If you have recently been infected with an STD, you may feel that your casual dating days are over – but this does not necessarily have to be the case. Casual dating can be a challenge if one or both partners have STDs, and there are a number of additional considerations that need to be taken into esaccount. But it is possible to enjoy meeting people and dating on a casual basis when you have an STD, and STD dating sites make the process much more straightforward and less risky. Here are a few things you should consider if you are looking to date on a casual basis after being diagnosed with an STD.

Educate yourself on the risks of transmission

You should know when you are likely to be infectious and under what circumstances your infection can be spread. This can help you protect future partners and reduce the spread of the disease in the wider community. Being armed with the knowledge to help you reduce your risk of passing on your infection can also help you feel more empowered and in control.

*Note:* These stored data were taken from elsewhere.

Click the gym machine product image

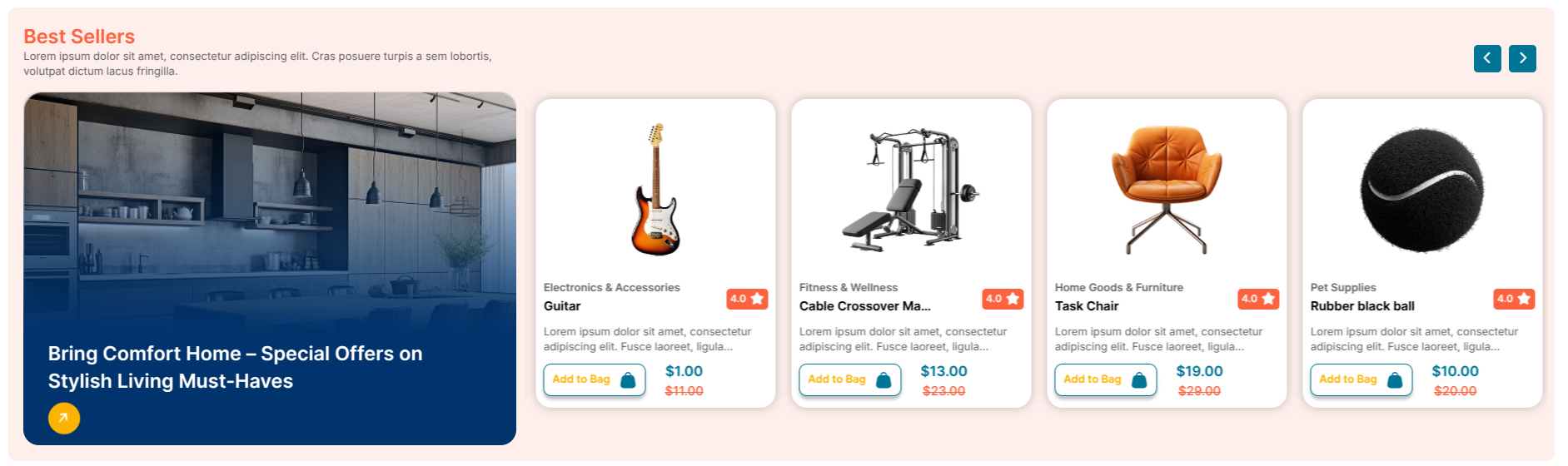click(910, 190)
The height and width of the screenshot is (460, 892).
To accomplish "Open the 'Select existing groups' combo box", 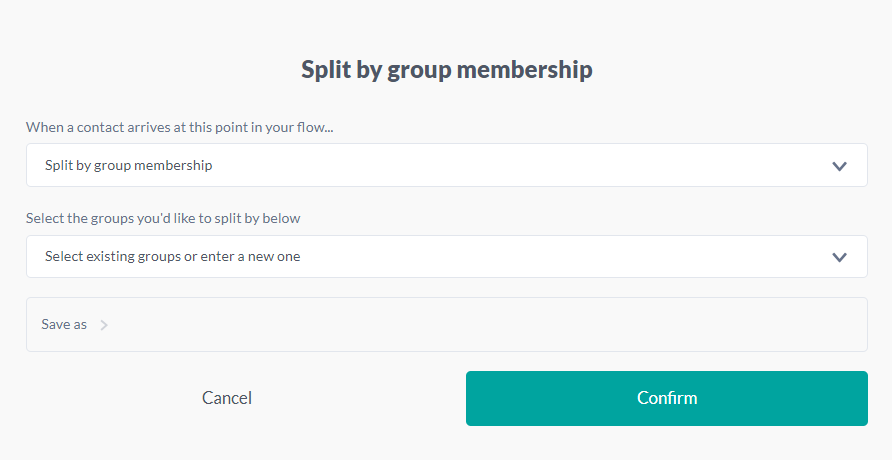I will pyautogui.click(x=446, y=257).
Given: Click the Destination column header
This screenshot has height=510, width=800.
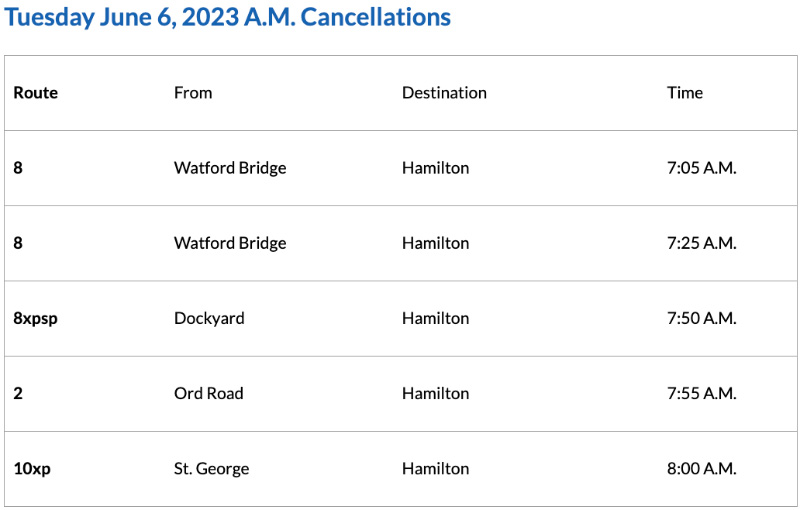Looking at the screenshot, I should tap(444, 93).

Inform your partners of your STD

Whether you have met the love of your life, or you are just having a bit of fun, it is essential that you let any partners know about your STD status before sexual contact takes place. Let them know what the risks of becoming infected are so they can make an informed decision whether to proceed. Many people living with an STD such as HIV try to find a new partner on STD dating sites such as Poz Personals. In that way they don’t have to worry much about spreading the infection during sexual intercourse.

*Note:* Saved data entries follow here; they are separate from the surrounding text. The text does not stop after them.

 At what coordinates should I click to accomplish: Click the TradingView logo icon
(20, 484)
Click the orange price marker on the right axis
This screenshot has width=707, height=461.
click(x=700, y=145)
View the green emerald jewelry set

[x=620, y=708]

Use protection and get regular testing

Just because you already have an STD doesn’t mean you can’t become infected with a different one. And even if your prospective partner has the same STD as you, it doesn’t mean you can safely have unprotected sex either. Some infections come with multiple strains, and you could be at risk of reinfecting each other with a different strain of the same disease.

Always use protection with a new partner, and make sure you get tested regularly if you are sexually active so you can protect yourself and any future partners you may have.
Having an STD does not have to mean an end to your dating life. Things may be a little more complicated, and you may have to have an extra conversation beforehand, but plenty of STD sufferers enjoy healthy and active sex lives after being diagnosed with an STD or an STI.